Work instructions:
From the listing below, work out how many lines contain "agent". Reply with that number only.

*** Input material ***

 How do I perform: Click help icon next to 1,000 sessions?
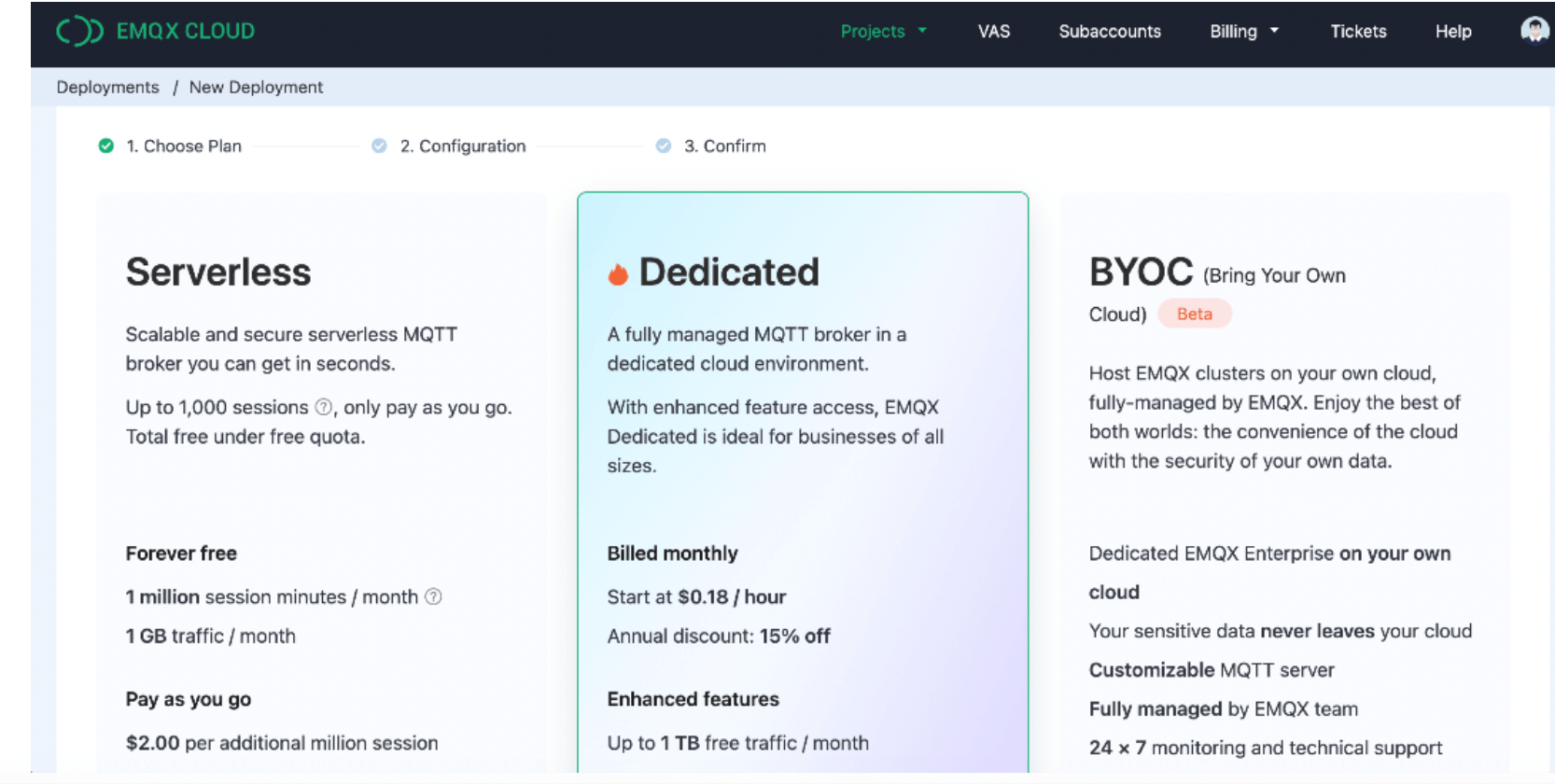coord(323,407)
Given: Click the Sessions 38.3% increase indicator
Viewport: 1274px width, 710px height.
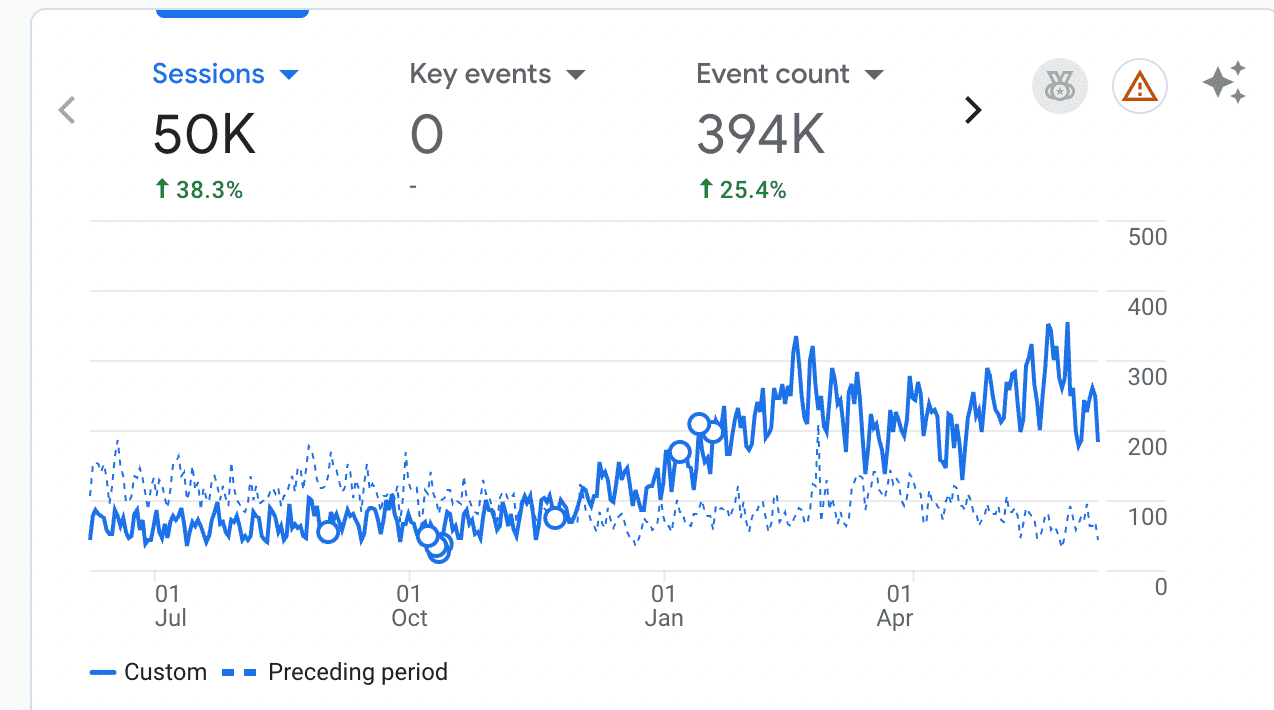Looking at the screenshot, I should click(x=198, y=190).
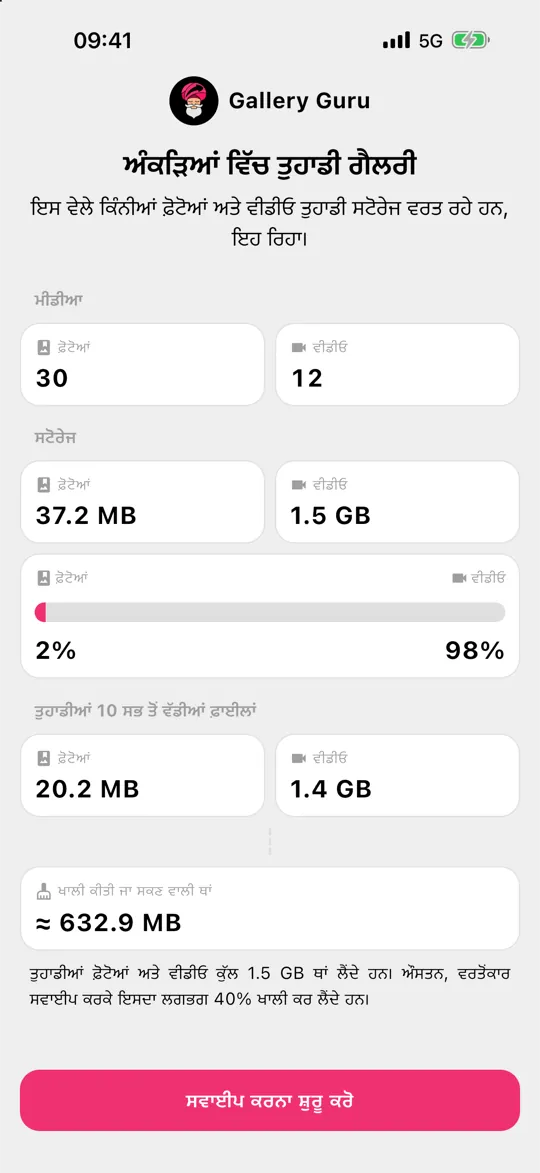Click the broom icon in the freeable space card

point(43,891)
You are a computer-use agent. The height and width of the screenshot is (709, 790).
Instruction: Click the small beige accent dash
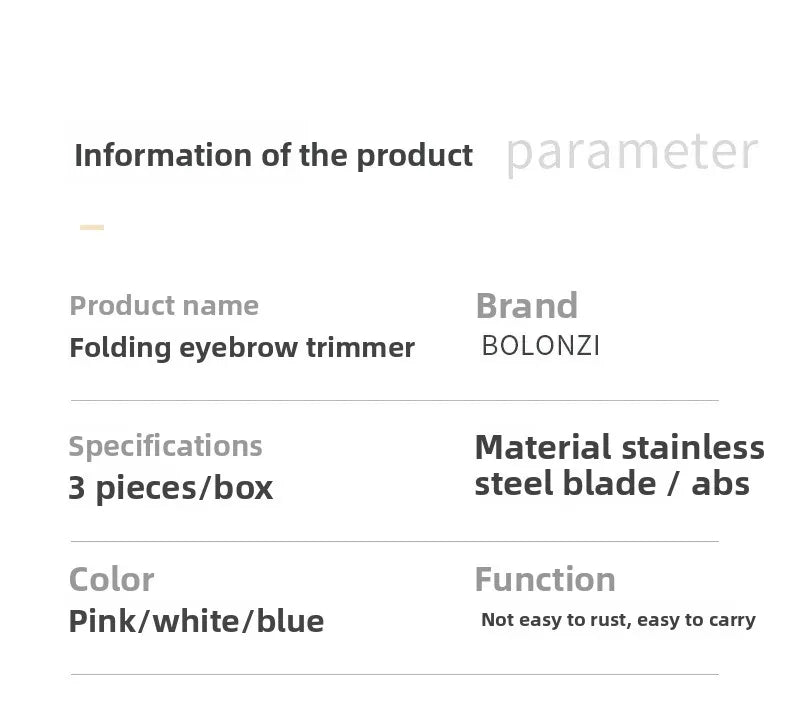(x=92, y=228)
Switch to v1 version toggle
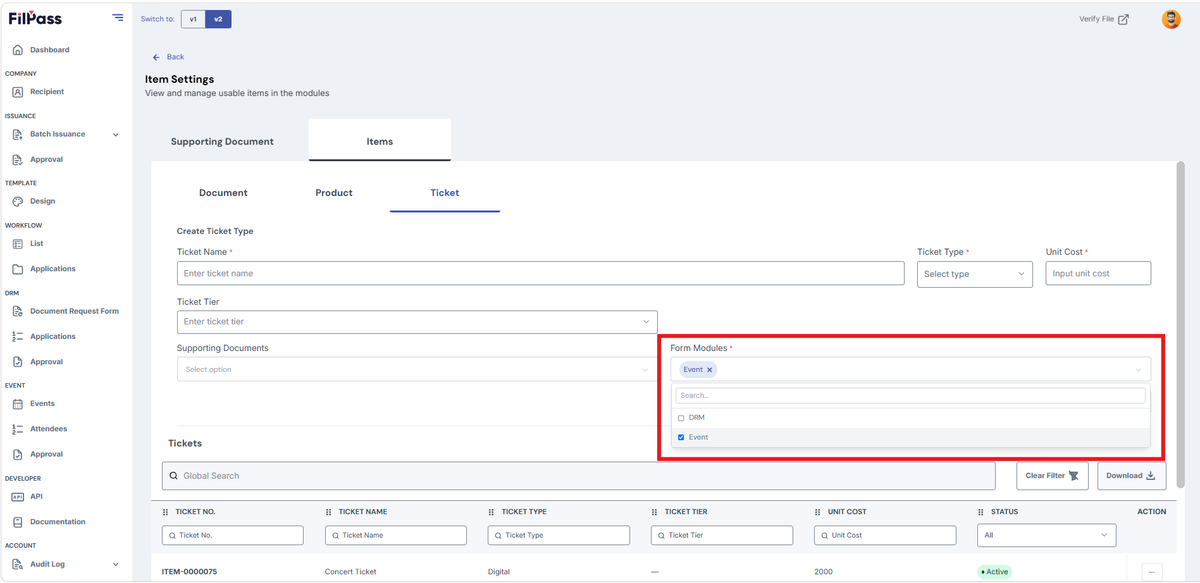 (x=193, y=19)
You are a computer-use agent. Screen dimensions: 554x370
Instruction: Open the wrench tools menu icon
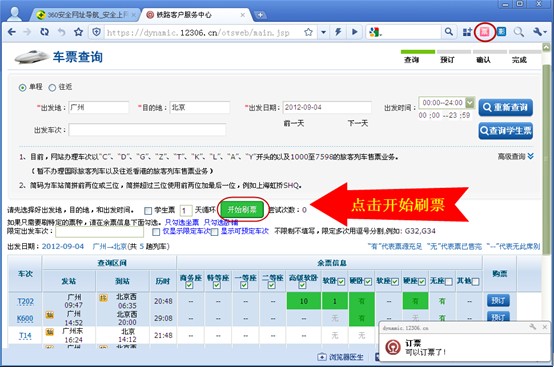[x=540, y=32]
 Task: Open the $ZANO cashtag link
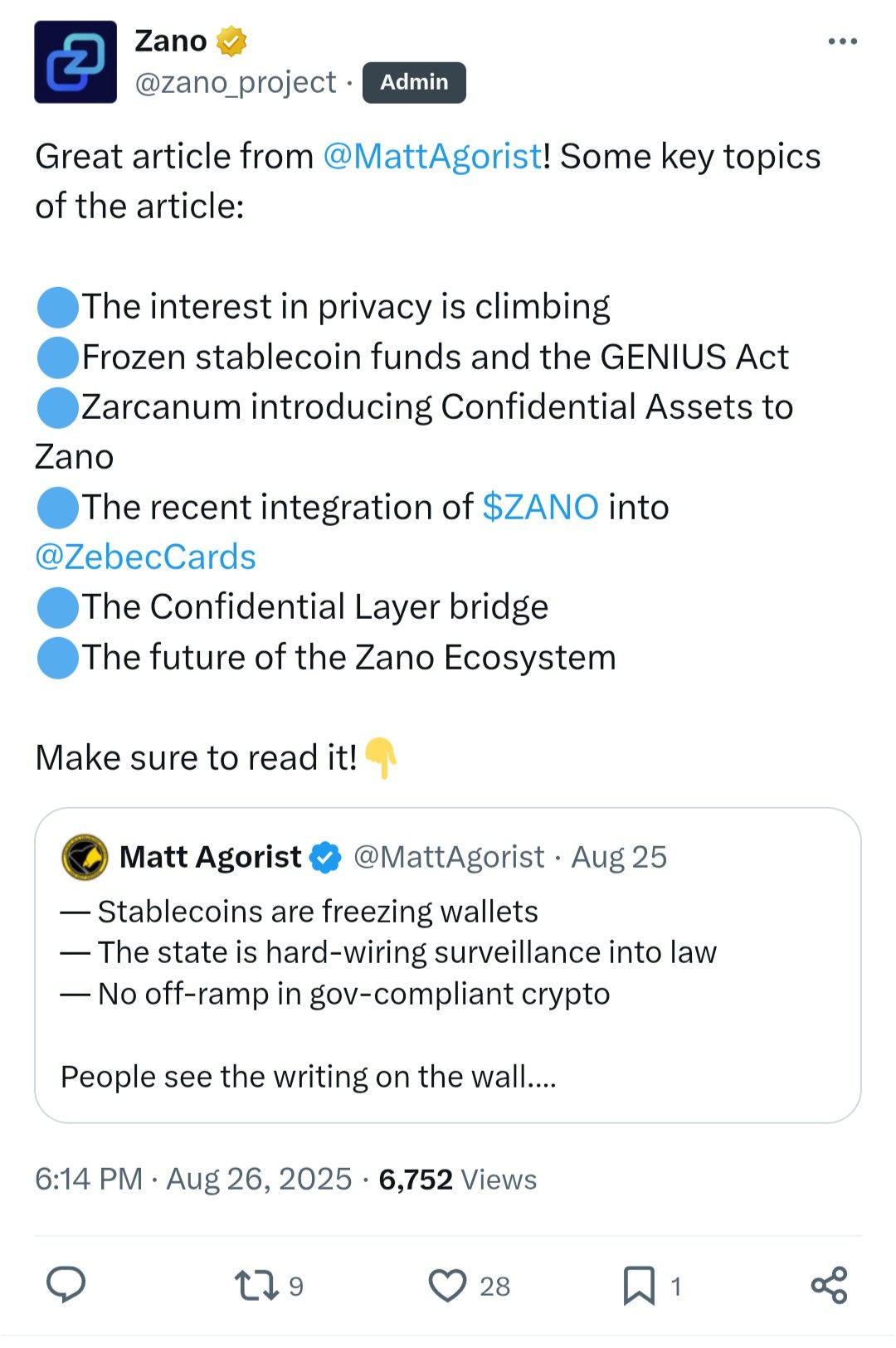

*** End of Input material ***

Output below:
2